Moi, formatrice de FLE pour de véritables guerriers de la vie

La Réunion (France)
21 octobre 2020 - par Erika Irsapoulle 

JOUR 0
Je me rappelle encore comme si c’était hier et pourtant c’était il y a 10 ans.
Je portais une robe à fleurs mauves et de petits talons, pour paraître mon âge, car bien souvent, on pensait que j’avais à peine la vingtaine alors que j’étais plus proche de la trentaine.
Je marche d’un pas long et décidé, prête à conquérir ce monde.
Je consulte le numéro de rue, un bâtiment gris et sobre près d’une rue bruyante. C’est là. Mon rendez-vous se trouve là et peut-être au bout, la clé d’un poste qui correspond ce à pourquoi j’aurais fait mes études de Français Langue Etrangère (car à la base, il ne faut pas se le cacher, qu’on aura tous fait ça, pour pouvoir se donner une raison suffisante pour voyager et aller découvrir ce qui se passe en dehors de ce petit caillou, qu’est l’île de La Réunion).

Je sonne et je découvre une dame qui me reçoit. Charmante, elle m’accueille d’une douce voix, je la suis et je découvre une salle aux murs gris, des affiches et des imagiers de fruits et légumes. Je me dis, intérieurement, que j’y suis et je vois à quoi ressemblera mon lieu de travail (Je crois que j’ai toujours aimé l’école, les tableaux noirs, l’odeur de la craie).
Sans personne. Mais je l’aime déjà.
Elle se présente comme la responsable de formation et me présente un groupe de 5 personnes. Je les regarde avec un sourire figé et leur dit bonjour. Ils me répondent avec un une voix timide et un regard de bienveillance. Ils ne savent pas que mon cœur bat à deux cents à l’heure. J’ai l’impression qu’ils savent que c’est mon premier cours et qu’ils doivent être indulgent avec moi, car c’est ma première fois.
Mon premier jour d’essai où je n’ai pas le droit à l’erreur, car ce job, je sais, par intuition, qu’il est fait pour moi. Hors de ma zone de confort, je me sens toute petite et fragile et vierge de toute expérience. Ayant que pour seul bagage, mon diplôme et mon sourire.
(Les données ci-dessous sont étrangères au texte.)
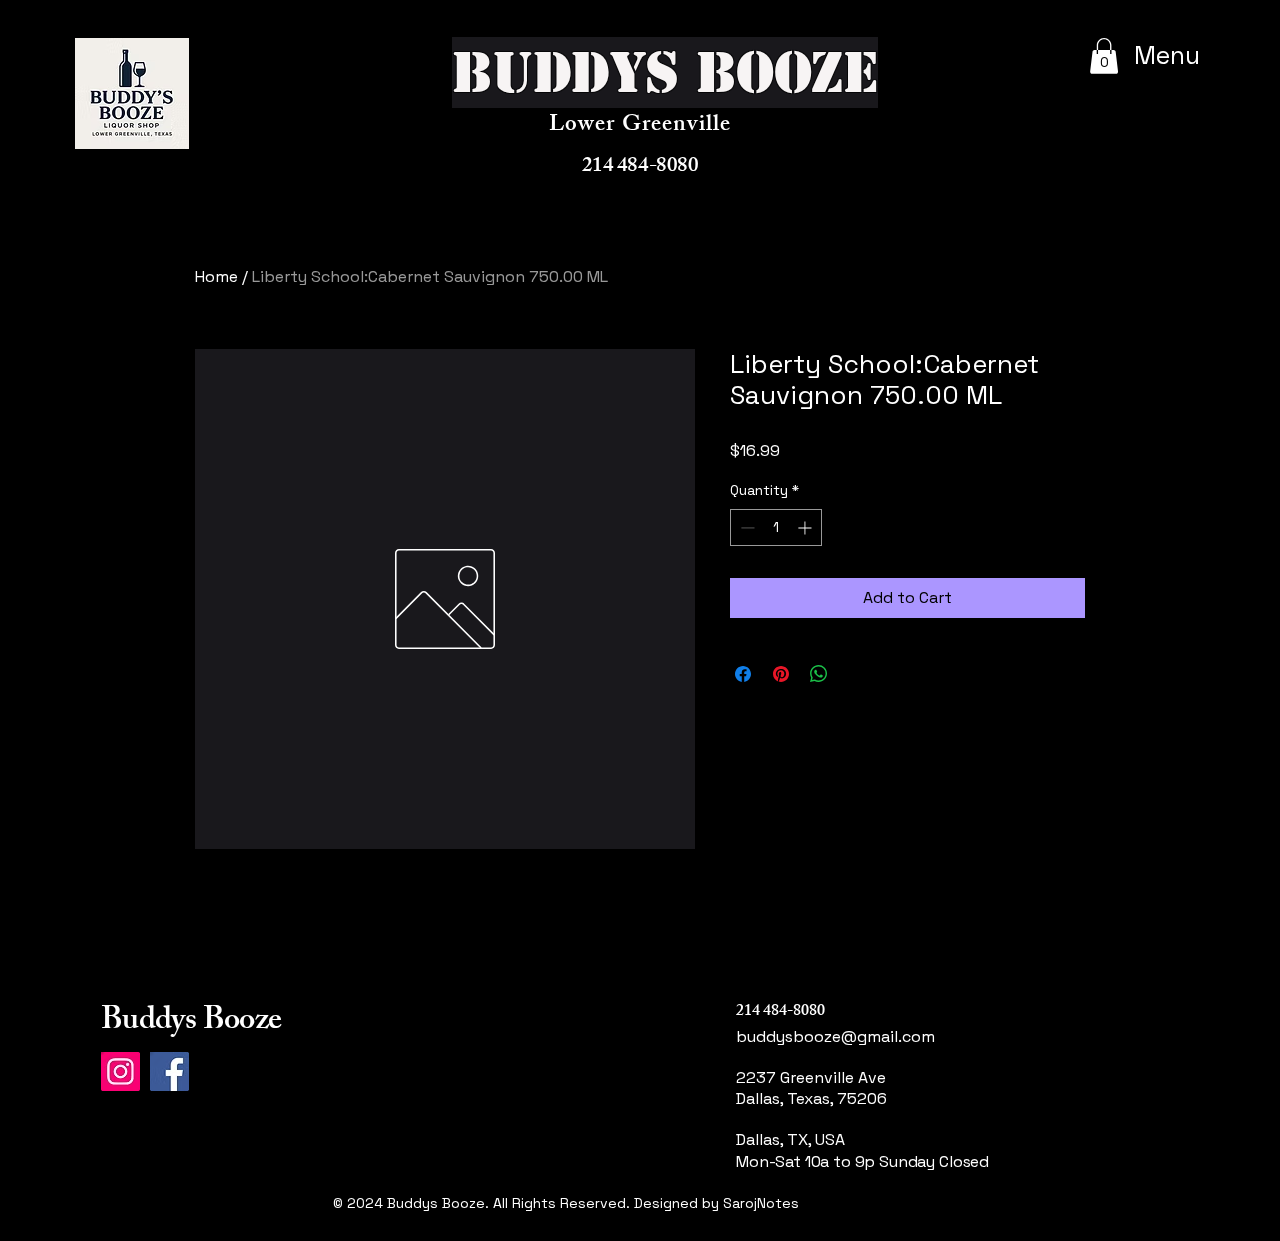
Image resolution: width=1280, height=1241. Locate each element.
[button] (1104, 56)
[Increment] (806, 527)
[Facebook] (169, 1071)
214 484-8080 (640, 167)
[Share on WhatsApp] (819, 674)
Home (216, 276)
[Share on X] (857, 674)
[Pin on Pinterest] (781, 674)
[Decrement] (745, 527)
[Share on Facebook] (743, 674)
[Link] (812, 1226)
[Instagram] (120, 1071)
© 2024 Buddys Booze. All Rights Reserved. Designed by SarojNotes (566, 1203)
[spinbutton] (776, 527)
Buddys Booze (191, 1023)
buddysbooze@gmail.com (835, 1036)
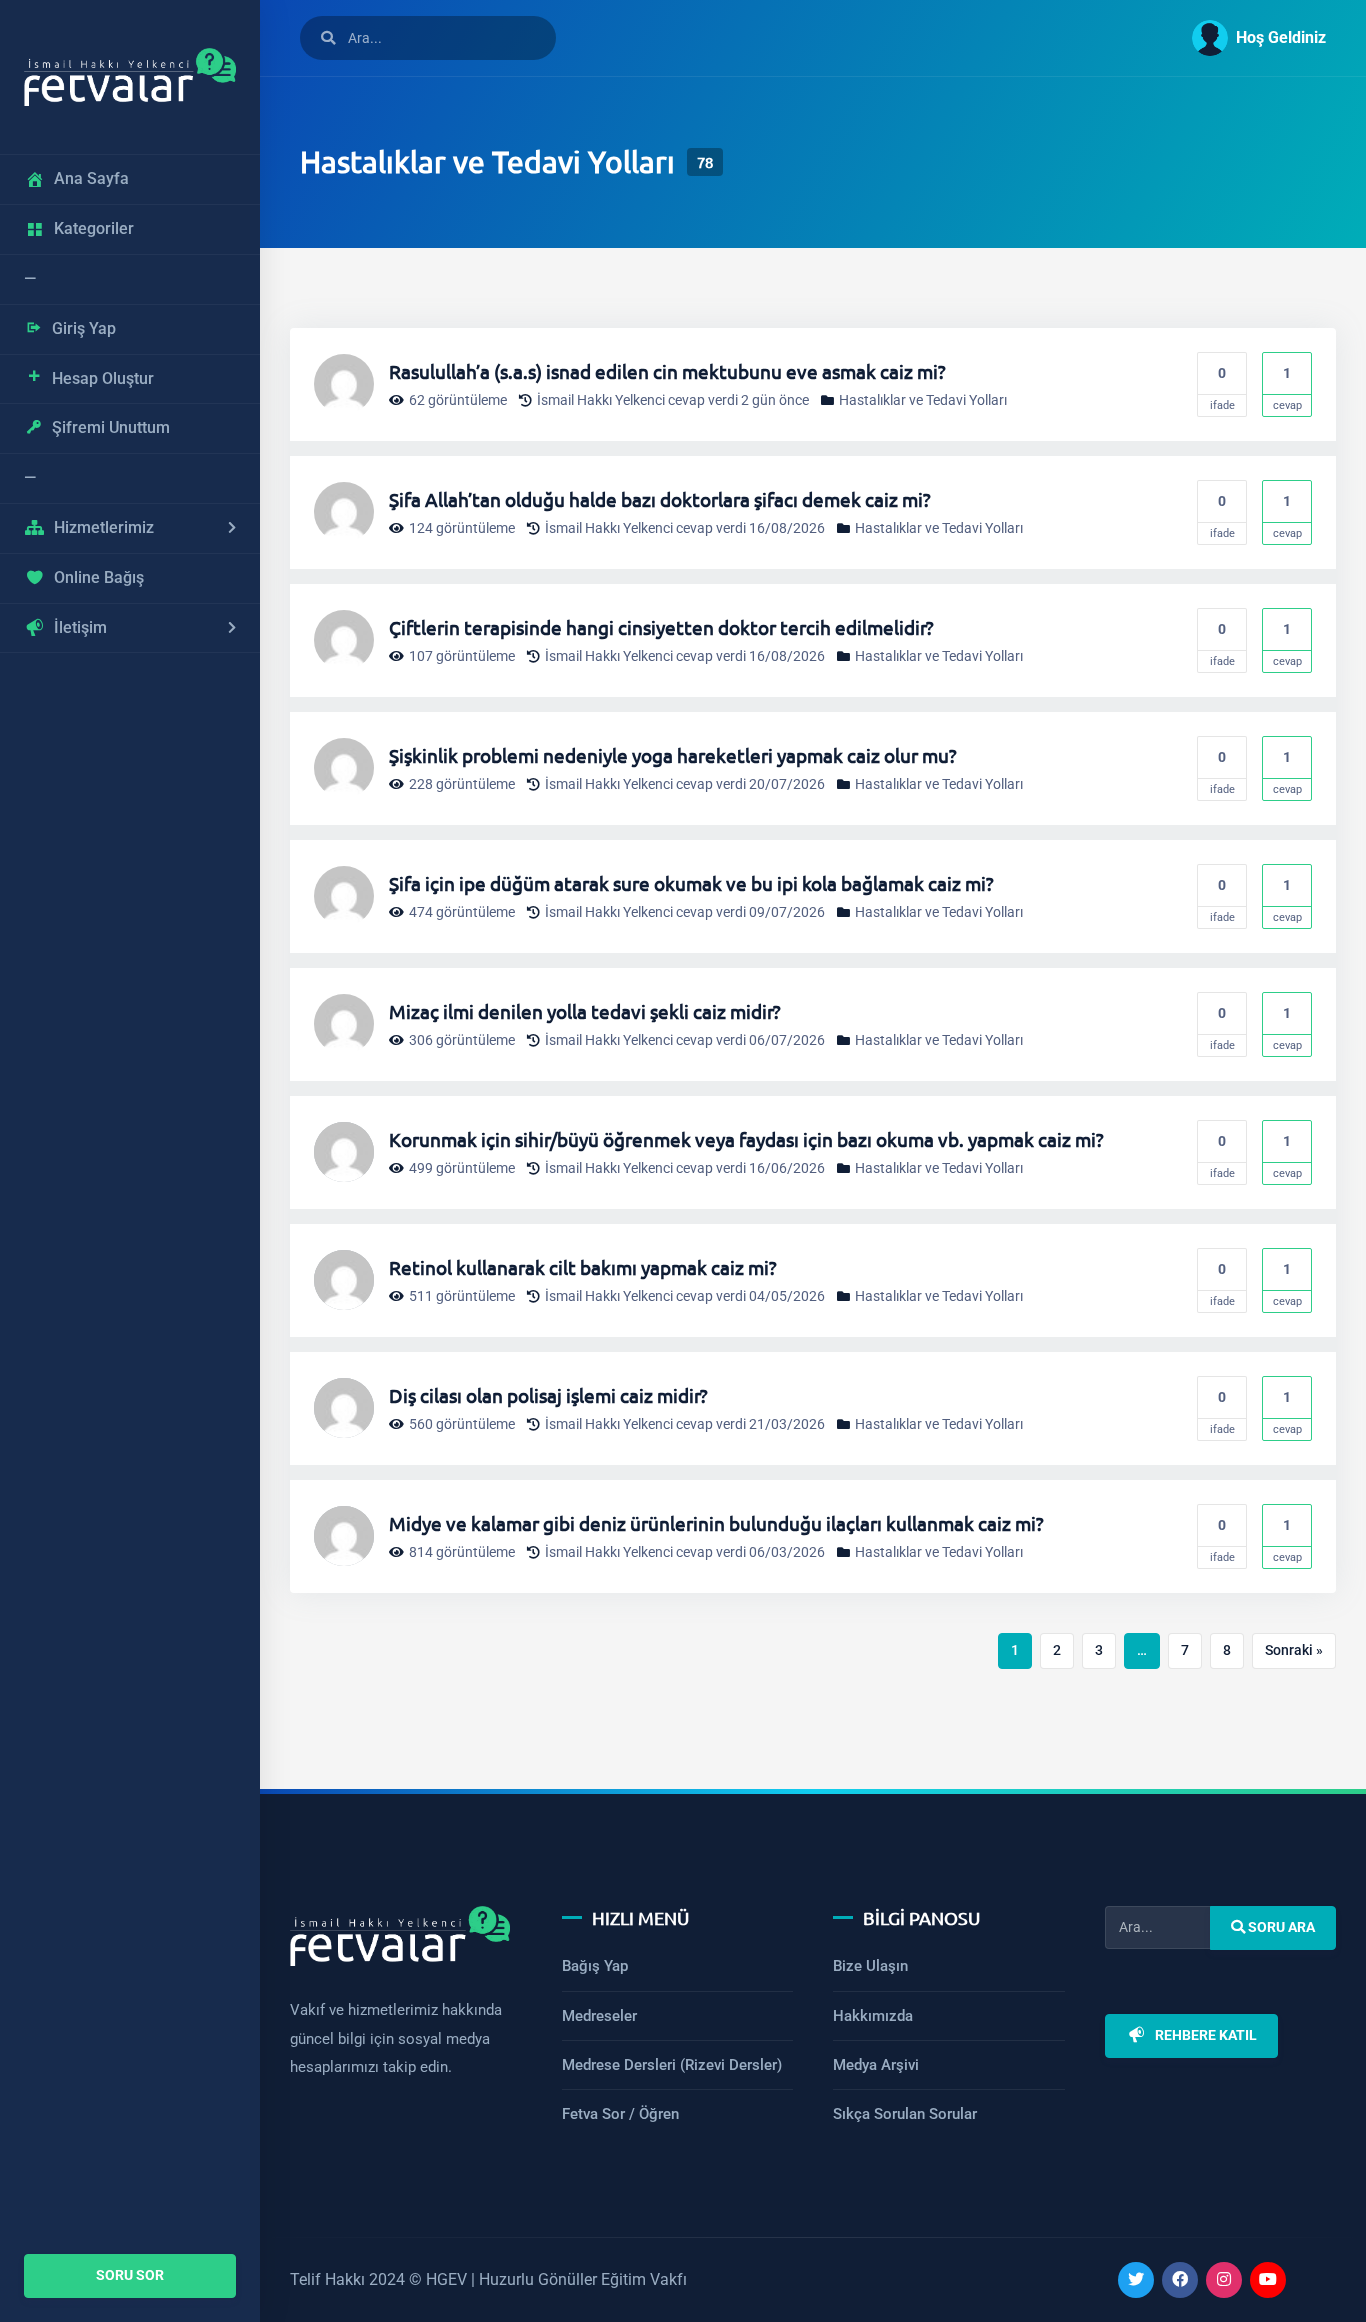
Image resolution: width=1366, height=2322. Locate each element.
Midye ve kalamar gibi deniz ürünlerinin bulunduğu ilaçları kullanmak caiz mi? (716, 1523)
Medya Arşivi (876, 2065)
Je tremble en me présentant. Une présentation sommaire, brève et que je pensais efficace.
« Bonjour, je m’appelle Erika. Je serai avec vous les jours à venir. »
Je crois que ce jour-là, j’ai parlé trop vite. Car l’effet escompté n’arriva pas. Et je me demandais s’ils avaient compris. J’ai le cœur qui palpite. Eux, ils sourient les chicots jaunis par le tabac, des carrés blancs ivoire, édentés ; mais toutes les bouches se muent dans un silence, comme si le sourire était la seule forme de communication dont ils disposaient.
La responsable intervient. Elle reformule mes quelques mots. Puis, d’un calme angélique, avec un regard doux, elle leur dit :
« Elle sera votre formatrice, elle remplacera M. ALI aux cours du soir. »
Je la regarde faire. Et je vois qu’ils acquiescent. Je me demande pourquoi ils la comprennent « elle », mais pas moi. Comme si je n’avais pas parlé français.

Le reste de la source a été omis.